Lavorare
e fare sacrifici per finanziare il debito. Un debito infinito.
Infinito
perché il denaro è a prestito, e per ogni prestito ci sono interessi da pagare.
Semplice, lineare, non fa una grinza.
Quando
andiamo a chiedere un mutuo, le banche vogliono garanzie e, come garanzie, per
contro di un prestito virtuale, si è virtuale, non erogano soldi veri, chiedono
beni reali.
Ora,
proviamo a ragionare. Se in questo, che è un sistema bancario privato, i
prestiti avvengono dietro garanzia, per quale motivo, nazionalizzando il
sistema bancario non si potrebbero usare come garanzie, ad esempio, i lavori
pubblici che lo Stato si impegnerebbe a realizzare? Non sono forse più reali i
ponti, le scuole o le autostrade rispetto alle riserve auree?

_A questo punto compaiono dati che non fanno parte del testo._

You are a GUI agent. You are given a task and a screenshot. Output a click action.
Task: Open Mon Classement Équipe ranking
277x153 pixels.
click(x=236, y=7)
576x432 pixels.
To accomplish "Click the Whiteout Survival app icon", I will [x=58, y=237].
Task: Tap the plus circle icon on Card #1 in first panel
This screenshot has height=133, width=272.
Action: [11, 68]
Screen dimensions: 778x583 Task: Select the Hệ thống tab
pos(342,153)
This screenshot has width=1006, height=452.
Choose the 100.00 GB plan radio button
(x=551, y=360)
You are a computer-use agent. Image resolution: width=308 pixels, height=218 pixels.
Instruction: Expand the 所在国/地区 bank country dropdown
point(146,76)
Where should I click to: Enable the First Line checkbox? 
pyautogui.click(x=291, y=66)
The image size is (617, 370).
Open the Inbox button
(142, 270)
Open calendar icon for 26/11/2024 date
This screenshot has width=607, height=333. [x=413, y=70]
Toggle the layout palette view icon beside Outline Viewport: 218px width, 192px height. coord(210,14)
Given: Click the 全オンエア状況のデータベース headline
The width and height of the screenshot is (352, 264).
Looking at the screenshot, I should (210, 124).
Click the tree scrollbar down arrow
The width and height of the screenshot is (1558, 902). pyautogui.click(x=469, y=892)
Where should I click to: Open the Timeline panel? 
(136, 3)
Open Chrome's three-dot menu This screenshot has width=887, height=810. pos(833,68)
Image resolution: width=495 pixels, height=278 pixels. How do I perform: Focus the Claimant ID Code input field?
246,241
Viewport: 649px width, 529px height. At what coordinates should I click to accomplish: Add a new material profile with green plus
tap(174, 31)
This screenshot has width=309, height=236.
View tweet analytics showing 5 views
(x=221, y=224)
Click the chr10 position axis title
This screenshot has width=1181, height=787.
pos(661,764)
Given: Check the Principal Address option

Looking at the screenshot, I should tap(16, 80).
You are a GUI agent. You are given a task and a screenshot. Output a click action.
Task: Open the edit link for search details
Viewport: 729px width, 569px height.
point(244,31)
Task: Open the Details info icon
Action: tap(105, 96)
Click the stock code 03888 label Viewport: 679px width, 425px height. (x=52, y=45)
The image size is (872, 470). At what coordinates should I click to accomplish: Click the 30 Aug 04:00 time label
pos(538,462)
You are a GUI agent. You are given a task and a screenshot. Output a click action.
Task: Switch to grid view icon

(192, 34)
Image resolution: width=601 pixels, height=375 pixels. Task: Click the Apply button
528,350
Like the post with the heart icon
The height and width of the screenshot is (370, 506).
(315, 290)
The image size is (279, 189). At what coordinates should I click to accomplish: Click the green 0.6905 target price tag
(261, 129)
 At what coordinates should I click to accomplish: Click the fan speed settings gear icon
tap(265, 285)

Non è forse più
economicamente intelligente agganciare la creazione del denaro alla costruzione
fisica di una società invece che ai derivati o alle varie forme di
speculazione? La risposta è ovviamente si.
Il punto è che in
un sistema così strutturato avrebbero troppo da perdere gli squali della
finanza, i quali, ovviamente, agiterebbero lo spauracchio dell’inflazione come
scoglio insormontabile per l’attuazione di una struttura economica basata sul
credito anziché sul debito. Come se lo Stato per dogma, il dogma liberista, non
fosse in grado di regolare stabilità dei prezzi e base monetaria circolante. E
per Stato, si badi, non si va intendendo quello corrotto e cameriere del potere
economico, bensì lo Stato forte, classe dirigente di una Nazione divenuta corpo
unico, tendente nella medesima direzione, oltre i particolarismi individuali
espressione dell’attuale società-massa.